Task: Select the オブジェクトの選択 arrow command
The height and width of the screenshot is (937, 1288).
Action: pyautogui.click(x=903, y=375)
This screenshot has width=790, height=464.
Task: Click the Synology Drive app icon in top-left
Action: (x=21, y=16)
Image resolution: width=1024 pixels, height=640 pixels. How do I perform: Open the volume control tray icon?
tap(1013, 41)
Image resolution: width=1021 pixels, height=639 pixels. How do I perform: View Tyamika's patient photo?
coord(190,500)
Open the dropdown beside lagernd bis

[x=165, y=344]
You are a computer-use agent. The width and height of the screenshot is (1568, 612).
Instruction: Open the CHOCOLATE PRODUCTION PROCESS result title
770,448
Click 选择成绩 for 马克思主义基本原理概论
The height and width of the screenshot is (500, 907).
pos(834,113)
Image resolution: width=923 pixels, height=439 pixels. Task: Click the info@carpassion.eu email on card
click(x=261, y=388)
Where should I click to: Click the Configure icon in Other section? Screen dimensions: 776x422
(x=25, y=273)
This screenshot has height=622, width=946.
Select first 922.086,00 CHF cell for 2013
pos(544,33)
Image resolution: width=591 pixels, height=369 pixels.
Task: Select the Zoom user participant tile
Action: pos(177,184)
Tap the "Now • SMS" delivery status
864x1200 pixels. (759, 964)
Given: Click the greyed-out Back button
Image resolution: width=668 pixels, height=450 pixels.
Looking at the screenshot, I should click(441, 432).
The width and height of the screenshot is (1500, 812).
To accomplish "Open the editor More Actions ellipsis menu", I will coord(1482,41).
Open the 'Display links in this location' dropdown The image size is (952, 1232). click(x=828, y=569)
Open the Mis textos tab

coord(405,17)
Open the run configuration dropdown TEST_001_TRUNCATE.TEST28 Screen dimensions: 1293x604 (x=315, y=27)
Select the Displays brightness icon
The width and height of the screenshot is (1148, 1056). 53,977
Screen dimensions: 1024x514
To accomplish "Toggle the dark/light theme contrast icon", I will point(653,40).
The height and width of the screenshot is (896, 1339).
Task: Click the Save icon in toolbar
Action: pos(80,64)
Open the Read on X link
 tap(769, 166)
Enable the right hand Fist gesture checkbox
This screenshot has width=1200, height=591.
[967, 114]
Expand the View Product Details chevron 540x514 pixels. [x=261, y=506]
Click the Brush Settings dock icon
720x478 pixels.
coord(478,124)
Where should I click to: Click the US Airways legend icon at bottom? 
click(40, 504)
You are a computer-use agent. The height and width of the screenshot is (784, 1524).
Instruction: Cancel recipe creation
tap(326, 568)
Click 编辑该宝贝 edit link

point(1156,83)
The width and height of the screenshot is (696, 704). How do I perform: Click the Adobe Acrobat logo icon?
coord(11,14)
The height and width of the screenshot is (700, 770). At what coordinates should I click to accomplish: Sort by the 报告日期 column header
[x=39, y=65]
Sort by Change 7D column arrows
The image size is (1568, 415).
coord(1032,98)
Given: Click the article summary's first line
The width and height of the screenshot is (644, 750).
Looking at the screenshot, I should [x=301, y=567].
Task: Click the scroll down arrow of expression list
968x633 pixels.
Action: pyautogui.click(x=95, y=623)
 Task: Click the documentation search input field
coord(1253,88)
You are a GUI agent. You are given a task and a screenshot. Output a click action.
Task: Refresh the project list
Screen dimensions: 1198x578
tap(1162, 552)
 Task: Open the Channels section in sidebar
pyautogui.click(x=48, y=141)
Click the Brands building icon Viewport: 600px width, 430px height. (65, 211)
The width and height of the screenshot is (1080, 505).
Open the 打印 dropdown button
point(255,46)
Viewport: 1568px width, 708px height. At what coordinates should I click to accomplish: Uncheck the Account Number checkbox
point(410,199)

────

What you need to do → Every line in the data that holds the string "list" should be returned.

Solution to this problem →
Task: Click the scroll down arrow of expression list
Task: Refresh the project list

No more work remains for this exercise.